For my clients, acknowledging the pain and disappointment of the continuing precautions hurts. Whatever timelines we privately prepared for in March– this progress is slower and more ambiguous. In many ways, the reopening feels more painful and more complex than the closing, because everyone is navigating the new, looser rules with differing priorities, and differing assessments of acceptable risks. Now there is social stigma. We manage the emotional friction between those that continue to wear masks, per CDC guidelines, and those that don’t.

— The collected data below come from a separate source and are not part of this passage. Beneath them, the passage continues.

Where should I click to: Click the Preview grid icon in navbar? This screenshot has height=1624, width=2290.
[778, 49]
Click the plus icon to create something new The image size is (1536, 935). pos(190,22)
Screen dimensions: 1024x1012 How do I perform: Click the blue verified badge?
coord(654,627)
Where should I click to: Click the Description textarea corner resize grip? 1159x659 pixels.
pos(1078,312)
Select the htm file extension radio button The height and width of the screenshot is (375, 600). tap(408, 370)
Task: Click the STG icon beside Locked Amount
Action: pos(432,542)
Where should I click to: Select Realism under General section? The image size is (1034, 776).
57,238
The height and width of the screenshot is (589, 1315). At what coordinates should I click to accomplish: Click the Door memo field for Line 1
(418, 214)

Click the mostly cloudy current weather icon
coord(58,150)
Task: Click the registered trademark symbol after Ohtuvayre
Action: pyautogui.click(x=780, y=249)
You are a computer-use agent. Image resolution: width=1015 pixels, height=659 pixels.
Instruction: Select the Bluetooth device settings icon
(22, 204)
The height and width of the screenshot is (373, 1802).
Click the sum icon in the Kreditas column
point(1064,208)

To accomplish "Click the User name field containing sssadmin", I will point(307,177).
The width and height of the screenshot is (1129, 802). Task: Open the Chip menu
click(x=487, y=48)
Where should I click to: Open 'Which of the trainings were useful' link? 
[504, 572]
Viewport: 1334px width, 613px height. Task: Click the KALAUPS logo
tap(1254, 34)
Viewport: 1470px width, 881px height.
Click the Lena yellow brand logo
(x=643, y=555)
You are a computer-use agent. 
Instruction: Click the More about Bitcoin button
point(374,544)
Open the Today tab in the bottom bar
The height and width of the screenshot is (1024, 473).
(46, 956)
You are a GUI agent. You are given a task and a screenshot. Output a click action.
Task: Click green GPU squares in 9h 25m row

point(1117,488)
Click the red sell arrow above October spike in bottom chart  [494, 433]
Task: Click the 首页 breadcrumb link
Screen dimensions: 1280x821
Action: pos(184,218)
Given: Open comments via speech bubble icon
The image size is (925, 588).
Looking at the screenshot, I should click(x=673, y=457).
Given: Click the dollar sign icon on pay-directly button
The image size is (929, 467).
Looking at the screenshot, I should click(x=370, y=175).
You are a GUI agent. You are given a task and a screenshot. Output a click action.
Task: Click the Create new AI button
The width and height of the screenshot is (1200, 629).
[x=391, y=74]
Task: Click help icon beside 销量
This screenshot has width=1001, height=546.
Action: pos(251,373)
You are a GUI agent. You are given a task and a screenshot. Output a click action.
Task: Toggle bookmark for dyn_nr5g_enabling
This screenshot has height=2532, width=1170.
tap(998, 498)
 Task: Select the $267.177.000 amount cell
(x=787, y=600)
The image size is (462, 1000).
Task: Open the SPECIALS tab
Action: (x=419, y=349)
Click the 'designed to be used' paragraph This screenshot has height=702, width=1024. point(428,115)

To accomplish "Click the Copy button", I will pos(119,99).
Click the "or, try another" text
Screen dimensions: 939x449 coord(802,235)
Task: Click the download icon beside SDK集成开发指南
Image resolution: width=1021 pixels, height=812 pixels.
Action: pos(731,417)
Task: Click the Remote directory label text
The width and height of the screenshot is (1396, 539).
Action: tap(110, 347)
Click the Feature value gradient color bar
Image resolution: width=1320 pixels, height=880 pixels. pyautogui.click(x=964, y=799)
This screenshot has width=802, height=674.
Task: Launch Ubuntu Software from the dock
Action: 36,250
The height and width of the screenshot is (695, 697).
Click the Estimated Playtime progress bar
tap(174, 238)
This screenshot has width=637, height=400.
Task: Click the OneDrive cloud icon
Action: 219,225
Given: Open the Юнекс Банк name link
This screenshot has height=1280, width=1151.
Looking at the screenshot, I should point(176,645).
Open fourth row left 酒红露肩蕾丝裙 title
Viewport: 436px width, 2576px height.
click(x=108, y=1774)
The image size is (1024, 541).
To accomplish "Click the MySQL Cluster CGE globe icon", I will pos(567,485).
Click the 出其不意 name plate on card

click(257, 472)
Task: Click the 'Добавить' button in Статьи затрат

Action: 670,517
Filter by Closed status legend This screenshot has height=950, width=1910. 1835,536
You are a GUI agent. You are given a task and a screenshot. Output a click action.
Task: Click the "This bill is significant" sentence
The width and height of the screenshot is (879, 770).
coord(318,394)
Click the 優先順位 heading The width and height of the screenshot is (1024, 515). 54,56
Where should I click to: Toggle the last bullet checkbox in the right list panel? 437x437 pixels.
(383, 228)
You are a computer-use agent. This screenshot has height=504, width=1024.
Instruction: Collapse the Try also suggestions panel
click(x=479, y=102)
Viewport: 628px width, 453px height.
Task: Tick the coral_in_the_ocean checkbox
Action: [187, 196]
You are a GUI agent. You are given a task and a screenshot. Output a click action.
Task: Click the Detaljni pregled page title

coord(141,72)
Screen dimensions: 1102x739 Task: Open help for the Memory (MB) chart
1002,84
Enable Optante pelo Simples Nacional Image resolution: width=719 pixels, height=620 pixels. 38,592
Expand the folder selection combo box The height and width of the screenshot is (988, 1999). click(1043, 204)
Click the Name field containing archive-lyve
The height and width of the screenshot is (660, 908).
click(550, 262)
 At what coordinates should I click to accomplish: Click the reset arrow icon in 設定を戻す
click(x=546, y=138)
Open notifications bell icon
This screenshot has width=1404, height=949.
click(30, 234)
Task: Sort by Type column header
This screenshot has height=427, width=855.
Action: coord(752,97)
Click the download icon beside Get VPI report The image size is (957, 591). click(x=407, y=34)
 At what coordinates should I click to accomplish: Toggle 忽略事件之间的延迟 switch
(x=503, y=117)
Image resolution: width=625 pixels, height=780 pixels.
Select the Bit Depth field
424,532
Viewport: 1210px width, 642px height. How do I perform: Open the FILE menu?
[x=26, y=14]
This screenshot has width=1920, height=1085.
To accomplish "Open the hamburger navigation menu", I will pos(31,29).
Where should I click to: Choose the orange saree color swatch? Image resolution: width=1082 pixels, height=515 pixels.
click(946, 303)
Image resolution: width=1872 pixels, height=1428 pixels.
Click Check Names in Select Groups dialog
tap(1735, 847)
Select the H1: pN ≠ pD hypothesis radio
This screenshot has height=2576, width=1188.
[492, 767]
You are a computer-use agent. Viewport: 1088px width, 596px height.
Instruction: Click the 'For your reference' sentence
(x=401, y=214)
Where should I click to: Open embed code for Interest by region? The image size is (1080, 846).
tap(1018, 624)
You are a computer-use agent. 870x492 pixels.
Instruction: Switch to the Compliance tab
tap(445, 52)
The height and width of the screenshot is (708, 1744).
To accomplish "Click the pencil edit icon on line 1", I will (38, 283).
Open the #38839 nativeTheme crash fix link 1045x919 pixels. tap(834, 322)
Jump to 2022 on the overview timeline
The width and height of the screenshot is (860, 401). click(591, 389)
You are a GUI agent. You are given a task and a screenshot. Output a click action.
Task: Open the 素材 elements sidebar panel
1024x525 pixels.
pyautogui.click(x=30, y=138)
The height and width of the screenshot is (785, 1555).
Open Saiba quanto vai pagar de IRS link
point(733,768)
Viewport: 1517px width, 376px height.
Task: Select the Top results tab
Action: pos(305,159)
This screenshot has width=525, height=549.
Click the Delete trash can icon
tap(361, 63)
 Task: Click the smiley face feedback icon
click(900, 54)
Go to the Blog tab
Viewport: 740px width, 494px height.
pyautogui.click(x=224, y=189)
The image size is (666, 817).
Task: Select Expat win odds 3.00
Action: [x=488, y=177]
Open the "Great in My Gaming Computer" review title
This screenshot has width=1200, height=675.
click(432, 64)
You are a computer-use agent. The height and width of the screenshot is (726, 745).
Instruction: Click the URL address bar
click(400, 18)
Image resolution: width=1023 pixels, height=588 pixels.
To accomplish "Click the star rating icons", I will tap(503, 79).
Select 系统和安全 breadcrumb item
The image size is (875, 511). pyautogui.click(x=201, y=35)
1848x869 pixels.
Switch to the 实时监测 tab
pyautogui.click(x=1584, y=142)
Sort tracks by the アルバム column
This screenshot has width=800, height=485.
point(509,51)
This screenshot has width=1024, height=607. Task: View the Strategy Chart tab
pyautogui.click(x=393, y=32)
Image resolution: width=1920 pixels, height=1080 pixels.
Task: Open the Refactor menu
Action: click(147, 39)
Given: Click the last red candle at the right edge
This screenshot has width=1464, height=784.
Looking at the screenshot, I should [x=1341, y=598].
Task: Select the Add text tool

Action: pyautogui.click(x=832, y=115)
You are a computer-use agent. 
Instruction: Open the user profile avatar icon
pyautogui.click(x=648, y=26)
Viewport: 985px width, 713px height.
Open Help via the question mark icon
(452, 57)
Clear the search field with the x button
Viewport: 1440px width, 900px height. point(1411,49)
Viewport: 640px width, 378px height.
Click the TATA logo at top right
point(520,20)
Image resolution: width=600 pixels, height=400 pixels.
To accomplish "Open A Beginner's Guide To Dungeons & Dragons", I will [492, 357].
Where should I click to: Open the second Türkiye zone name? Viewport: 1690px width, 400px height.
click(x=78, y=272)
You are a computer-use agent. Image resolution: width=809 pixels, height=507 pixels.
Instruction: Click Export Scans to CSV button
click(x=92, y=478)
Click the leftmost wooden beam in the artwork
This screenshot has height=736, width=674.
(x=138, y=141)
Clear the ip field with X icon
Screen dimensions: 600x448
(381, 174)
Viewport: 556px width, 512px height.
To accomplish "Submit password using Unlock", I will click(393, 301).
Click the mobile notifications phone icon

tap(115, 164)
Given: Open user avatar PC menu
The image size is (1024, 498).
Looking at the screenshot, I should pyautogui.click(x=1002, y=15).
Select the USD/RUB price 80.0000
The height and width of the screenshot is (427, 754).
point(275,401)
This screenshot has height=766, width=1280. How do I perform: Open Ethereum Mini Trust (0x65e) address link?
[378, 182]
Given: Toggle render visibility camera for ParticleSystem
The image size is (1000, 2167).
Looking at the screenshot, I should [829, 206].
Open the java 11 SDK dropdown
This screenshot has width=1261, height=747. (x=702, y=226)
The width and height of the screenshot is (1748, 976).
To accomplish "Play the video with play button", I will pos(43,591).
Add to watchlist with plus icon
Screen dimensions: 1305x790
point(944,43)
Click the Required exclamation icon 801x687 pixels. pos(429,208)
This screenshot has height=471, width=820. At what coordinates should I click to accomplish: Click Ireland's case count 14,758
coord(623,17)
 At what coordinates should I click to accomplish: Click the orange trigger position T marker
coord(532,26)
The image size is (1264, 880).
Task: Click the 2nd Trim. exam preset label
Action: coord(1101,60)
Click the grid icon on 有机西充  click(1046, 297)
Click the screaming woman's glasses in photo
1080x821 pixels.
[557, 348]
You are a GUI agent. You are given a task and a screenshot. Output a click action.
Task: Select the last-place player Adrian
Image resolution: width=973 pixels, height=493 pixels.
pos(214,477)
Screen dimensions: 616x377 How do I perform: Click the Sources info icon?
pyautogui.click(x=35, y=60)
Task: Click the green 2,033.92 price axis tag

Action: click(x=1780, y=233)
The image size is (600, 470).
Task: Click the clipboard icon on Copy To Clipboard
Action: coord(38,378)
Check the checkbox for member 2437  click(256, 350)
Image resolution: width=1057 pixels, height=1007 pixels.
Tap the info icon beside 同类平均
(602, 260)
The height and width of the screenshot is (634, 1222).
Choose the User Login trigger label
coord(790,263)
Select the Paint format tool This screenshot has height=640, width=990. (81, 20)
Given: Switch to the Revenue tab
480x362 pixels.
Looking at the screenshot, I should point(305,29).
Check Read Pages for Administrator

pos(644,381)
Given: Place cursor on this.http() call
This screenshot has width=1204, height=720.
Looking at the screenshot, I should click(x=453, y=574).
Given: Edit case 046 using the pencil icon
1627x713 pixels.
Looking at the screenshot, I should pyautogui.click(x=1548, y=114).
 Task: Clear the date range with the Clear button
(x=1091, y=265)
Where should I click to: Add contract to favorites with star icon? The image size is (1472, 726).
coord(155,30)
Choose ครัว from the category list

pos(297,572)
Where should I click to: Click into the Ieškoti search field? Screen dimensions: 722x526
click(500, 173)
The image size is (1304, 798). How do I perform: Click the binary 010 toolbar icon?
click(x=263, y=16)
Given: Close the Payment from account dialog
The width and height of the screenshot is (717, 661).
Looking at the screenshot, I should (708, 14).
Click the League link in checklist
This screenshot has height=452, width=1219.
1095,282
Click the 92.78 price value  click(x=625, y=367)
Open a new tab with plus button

We grieve the understanding that this “Green Phase,” which feels far from normal, is the new “normal.” We’re still not seeing our friends and family with easy hearts. The calculus of who is at risk when we buy groceries endures. We’re still not engaging in the pleasures of travel and outings. Our innocence is stripped away. Seeing crowds on television shows brings out two feelings in me, “Oh my god, you lucky foods, you have no idea what’s coming. Your joy is such privilege” and “Dear lord that’s a superspreader event!” I feel like all my parts have battened down to endure this period of deprivation, of lack of community, of lack of human engagement. So now I ask, and I ask you to ask yourselves: Where is our joy?

Where can I find a sense that life is still a place of excitement and amazement? How do I connect with inner spaciousness? My connection to art and beauty, where has it gone?

It’s so easy to get swept up in my sense of duty and obligation, and to focus on the tasks, to focus on the work, instead of the human needs that have been shunted aside. So here are some considerations, as we hold another wave of grief and loss and the summer winds down:

Now that all plans are provisory, we still need to make plans to add lightness to our weeks. To comfort ourselves. What plans, what joys can we look forward to? My current plan in hatching is going to a drive-in cinema. My other plan in hatching is an evening run to the beach. What will your plan in hatching be?

I’ve switched from video calls (exhausting) to voice calls (intriguing) for keeping up with my friends. This also provides a nostalgia bonus–reminding me of hours wrapped along our long kitchen phone cord as a teenager. Community remains critical to our ability to feel engaged in our own lives and to reduce the isolation that comes with all the sacrifices we make during the COVID 19 pandemic. However you reinforce your sense of belonging, keep it up!

The most important change I’ve made is to check in with myself and consider my needs beyond my obligations. When I wake up in the morning, I ask myself, “What do I want to do for joy?” I then give myself an hour to write, or do whatever it is purely for my joy, my fun, my sense of an expansive self. My work self is critical but secondary.

Since I cannot go on vacation, I can save for vacation, and make a list of places to visit when I get the opportunity once again.

I’m no longer springing for gourmet take-out once a week, but I can enjoy mid-priced restaurants.

I’m eating more local produce and, in doing so, experiencing the seasons. I’m stocking my kitchen with the right tools for my frequent cooking efforts, and this improved kitchen environment lightens the load. My new cleaver can cut through anything, unapologetically.

My scope is shrinking, but in my better moments I like to think I am living more like a poet. Tuned into each moment, slow and aware, and full of gratitude.

I am in the process of completing Level 1 IFS Training and that has helped me reframe my experiences, to look at every moment through multiple eyes, multiple parts, and to realize no one part holds all the wisdom, life’s meaning lies in multiplicity. This means I am never all in despair and never all in hope. I lie in a grounded balance.